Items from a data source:
=-=-=
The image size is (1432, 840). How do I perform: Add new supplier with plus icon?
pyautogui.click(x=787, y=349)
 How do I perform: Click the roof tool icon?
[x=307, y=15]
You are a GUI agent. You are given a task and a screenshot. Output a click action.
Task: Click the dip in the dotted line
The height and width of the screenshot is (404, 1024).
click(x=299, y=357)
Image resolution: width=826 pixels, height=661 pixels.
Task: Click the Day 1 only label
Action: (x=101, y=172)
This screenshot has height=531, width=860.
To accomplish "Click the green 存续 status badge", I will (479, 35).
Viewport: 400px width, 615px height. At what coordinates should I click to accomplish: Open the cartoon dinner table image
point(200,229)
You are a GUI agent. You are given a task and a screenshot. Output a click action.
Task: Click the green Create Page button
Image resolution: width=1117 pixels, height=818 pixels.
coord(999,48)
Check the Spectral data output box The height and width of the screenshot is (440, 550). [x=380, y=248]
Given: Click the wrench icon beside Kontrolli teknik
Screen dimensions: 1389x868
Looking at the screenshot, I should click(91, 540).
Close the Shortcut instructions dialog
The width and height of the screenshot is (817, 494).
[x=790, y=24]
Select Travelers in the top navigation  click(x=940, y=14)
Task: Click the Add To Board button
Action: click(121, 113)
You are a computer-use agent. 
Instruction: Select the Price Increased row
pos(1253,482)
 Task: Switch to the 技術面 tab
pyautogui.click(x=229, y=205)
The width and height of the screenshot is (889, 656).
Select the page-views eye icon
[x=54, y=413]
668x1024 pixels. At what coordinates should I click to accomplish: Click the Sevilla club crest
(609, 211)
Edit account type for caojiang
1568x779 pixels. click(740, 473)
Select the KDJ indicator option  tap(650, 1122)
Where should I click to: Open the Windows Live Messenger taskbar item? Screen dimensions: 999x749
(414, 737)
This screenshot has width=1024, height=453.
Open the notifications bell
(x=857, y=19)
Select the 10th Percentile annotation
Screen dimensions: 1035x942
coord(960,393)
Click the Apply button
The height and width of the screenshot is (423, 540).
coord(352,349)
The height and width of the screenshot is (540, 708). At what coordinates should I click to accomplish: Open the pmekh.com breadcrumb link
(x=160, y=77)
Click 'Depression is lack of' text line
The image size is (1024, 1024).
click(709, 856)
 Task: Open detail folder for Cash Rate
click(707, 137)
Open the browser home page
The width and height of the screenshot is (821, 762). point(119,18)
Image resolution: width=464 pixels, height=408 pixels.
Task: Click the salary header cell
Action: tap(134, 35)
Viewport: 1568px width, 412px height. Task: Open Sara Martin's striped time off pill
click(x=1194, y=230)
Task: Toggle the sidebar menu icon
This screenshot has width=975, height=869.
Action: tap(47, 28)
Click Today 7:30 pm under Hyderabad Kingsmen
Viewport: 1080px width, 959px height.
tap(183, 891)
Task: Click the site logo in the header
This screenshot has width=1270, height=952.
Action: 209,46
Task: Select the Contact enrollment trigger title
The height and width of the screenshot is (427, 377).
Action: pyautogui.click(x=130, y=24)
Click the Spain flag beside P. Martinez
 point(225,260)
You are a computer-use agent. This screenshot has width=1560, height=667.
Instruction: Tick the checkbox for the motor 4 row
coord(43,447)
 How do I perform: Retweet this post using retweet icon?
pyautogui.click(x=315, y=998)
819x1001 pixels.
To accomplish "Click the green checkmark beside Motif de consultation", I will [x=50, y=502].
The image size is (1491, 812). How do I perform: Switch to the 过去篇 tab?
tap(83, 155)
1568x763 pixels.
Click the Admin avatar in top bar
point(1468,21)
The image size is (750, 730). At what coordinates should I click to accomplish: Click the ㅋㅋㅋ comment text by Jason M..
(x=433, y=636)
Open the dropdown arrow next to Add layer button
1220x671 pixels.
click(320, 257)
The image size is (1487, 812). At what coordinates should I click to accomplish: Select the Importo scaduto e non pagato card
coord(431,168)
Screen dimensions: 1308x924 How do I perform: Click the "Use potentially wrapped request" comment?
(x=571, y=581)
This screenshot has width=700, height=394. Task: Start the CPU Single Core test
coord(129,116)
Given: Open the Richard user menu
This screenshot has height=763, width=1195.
=-=-=
Which of the lines above include the word "computer"? Copy each of them.

You are a computer-use agent. 
You are a computer-use agent. This screenshot has width=1560, height=667.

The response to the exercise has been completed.